WHAT TO WORK ON = Only lines holding the word "yellow" are wanted from the records; copy all of them.

[Collected data entries]
%%
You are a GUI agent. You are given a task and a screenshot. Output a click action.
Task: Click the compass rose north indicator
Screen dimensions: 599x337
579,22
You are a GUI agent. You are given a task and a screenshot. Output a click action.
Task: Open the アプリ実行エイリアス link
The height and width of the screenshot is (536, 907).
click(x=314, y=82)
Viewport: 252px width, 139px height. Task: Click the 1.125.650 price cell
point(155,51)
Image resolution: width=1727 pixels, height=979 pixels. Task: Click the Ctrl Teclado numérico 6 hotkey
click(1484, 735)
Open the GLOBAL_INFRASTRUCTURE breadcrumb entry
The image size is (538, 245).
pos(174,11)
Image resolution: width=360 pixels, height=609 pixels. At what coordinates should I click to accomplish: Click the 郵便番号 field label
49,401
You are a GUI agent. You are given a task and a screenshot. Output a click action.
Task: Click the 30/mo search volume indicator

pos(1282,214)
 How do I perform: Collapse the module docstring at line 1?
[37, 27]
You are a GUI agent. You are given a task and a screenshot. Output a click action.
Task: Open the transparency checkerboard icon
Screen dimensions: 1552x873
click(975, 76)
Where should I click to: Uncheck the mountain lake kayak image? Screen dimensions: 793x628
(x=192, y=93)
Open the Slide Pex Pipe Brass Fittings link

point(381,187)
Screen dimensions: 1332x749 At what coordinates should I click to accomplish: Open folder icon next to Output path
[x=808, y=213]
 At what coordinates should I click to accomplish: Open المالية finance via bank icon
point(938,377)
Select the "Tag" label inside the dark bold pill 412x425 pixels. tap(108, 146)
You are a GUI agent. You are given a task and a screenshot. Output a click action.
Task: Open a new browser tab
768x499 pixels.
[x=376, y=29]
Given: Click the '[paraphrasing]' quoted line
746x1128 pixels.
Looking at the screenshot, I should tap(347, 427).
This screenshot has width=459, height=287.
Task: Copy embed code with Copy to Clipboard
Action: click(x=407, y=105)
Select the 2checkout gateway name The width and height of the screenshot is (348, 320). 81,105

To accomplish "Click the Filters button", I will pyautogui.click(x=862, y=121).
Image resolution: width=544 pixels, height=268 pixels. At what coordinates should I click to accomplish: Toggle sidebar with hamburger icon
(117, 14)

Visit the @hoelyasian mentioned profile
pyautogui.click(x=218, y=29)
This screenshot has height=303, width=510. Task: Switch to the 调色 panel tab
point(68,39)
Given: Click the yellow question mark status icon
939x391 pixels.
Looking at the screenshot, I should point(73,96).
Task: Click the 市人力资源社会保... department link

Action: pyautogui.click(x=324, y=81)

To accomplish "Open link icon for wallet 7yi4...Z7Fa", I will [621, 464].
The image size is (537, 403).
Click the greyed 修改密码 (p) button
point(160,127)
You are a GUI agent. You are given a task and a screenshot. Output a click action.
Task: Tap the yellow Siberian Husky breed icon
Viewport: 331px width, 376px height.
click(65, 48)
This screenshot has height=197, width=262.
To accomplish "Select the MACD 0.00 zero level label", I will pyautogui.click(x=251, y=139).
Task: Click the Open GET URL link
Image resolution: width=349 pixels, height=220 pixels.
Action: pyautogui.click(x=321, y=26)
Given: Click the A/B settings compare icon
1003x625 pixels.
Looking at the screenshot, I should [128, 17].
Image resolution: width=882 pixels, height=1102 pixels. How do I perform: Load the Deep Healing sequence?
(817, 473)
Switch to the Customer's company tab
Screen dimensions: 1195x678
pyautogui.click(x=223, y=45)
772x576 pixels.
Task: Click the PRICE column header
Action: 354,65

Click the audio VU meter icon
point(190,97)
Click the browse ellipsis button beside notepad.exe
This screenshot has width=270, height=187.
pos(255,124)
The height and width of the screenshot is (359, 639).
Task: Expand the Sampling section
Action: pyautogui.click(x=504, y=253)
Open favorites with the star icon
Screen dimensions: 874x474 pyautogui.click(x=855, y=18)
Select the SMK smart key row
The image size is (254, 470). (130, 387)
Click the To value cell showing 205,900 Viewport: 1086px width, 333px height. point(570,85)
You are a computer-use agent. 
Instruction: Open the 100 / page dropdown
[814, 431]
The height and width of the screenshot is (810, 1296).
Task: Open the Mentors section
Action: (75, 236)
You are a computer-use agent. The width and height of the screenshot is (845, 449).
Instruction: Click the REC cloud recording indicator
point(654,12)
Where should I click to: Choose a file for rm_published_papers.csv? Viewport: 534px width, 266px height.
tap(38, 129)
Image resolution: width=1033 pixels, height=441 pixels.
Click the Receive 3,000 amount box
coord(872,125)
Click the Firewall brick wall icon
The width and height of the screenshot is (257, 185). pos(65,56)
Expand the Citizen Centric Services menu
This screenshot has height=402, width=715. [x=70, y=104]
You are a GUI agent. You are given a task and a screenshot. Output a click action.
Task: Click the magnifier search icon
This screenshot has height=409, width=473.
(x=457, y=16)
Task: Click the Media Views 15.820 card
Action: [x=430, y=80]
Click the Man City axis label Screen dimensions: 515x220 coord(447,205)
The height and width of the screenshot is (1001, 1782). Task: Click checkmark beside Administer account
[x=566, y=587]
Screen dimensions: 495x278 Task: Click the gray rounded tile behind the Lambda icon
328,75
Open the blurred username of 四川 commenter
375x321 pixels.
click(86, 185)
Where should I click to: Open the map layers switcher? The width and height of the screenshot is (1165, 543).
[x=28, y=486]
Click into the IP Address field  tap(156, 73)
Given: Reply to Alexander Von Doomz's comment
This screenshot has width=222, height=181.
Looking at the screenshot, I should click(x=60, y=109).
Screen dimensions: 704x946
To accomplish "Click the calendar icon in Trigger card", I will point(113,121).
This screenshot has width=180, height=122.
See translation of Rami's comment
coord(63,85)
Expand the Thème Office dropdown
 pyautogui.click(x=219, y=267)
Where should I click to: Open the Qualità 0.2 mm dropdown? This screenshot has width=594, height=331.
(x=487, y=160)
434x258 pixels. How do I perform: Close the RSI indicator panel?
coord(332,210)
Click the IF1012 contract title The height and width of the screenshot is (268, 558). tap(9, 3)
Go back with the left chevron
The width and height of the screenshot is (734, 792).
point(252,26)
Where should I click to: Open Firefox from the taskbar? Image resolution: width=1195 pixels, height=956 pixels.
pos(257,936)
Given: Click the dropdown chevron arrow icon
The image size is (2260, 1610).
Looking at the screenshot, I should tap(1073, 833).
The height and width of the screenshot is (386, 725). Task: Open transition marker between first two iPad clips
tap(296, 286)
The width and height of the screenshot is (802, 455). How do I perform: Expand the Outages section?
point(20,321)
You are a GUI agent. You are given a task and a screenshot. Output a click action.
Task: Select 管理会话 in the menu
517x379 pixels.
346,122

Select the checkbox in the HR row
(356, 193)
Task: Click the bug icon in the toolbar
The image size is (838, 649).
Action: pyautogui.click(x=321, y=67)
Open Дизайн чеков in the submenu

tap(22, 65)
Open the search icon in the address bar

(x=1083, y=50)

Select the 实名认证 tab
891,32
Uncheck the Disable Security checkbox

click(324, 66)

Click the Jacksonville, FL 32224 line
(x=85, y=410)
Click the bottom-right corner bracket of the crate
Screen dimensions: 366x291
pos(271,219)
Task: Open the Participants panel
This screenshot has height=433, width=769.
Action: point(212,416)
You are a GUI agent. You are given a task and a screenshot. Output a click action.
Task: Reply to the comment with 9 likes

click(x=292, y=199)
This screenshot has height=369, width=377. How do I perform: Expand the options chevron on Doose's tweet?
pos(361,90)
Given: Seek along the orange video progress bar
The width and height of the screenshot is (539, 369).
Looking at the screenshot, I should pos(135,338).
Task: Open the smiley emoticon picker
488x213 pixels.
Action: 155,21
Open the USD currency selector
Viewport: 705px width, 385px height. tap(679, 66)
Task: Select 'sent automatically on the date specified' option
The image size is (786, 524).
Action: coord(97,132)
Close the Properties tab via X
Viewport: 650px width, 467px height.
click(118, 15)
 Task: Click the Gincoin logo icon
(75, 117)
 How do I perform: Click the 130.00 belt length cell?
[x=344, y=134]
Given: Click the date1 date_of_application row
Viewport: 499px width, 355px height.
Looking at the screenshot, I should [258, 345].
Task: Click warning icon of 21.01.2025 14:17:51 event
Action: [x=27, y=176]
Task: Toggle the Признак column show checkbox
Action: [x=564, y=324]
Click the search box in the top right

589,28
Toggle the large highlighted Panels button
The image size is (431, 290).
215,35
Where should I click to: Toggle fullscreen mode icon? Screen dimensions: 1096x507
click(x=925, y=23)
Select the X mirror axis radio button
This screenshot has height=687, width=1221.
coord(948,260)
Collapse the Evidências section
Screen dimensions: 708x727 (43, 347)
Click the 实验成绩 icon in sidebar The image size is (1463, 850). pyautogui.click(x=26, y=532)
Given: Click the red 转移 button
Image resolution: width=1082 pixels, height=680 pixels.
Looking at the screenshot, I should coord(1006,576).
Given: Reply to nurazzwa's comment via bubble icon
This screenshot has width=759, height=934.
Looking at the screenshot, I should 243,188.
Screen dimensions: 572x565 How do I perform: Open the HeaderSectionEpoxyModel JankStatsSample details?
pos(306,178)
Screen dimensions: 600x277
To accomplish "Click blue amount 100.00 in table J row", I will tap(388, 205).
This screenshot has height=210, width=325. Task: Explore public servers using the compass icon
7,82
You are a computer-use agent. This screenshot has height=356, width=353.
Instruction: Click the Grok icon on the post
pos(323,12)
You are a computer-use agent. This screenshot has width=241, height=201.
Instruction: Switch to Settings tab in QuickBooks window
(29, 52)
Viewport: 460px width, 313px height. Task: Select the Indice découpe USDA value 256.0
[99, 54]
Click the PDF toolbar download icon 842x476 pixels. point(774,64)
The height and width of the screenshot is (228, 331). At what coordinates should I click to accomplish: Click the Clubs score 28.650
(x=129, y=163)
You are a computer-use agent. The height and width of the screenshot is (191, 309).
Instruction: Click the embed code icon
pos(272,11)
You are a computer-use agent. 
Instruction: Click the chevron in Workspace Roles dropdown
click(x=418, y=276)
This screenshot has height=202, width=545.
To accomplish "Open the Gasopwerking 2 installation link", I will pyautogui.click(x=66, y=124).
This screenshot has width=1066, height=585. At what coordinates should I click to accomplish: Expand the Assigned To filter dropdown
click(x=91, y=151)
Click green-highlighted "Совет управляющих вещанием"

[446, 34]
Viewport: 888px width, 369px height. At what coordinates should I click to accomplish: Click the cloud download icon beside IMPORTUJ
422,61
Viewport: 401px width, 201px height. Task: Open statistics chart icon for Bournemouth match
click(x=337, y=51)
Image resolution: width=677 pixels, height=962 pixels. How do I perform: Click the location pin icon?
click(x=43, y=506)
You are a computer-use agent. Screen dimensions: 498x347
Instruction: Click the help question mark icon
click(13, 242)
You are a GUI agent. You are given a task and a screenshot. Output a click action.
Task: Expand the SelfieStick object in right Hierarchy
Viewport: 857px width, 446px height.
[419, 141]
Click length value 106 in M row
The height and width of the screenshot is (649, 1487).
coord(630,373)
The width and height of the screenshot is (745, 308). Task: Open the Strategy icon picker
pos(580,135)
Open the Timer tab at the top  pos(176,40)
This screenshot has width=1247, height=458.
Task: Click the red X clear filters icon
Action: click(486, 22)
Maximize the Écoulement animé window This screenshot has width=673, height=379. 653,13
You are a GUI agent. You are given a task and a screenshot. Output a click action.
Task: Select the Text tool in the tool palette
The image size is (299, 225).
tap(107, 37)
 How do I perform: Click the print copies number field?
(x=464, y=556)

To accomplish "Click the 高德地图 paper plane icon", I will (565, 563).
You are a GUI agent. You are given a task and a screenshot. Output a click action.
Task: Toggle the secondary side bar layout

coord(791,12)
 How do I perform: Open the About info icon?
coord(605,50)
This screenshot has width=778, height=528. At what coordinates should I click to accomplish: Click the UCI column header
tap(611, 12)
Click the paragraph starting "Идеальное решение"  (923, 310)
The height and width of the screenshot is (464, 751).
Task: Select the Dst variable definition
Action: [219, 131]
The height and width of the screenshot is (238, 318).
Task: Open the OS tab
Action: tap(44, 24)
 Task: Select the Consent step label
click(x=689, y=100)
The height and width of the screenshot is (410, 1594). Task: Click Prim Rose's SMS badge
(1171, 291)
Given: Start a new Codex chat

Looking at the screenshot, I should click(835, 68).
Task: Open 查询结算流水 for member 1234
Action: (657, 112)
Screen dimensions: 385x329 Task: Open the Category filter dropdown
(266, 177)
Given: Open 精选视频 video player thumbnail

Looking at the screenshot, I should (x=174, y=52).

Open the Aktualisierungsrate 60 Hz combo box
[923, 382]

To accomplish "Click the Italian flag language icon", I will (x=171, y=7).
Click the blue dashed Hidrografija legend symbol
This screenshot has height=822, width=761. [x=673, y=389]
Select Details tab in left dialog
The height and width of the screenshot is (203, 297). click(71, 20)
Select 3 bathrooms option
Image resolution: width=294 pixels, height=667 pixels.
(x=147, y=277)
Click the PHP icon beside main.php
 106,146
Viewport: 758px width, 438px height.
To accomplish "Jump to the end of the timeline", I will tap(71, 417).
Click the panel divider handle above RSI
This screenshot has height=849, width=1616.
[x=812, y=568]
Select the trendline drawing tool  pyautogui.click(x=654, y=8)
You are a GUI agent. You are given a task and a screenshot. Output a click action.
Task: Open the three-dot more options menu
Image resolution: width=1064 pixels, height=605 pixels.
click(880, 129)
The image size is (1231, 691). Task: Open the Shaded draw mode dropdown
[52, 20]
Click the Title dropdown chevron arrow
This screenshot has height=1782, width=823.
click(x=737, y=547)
%%
ANSWER SECTION =
Given: Click the yellow question mark status icon
Task: Tap the yellow Siberian Husky breed icon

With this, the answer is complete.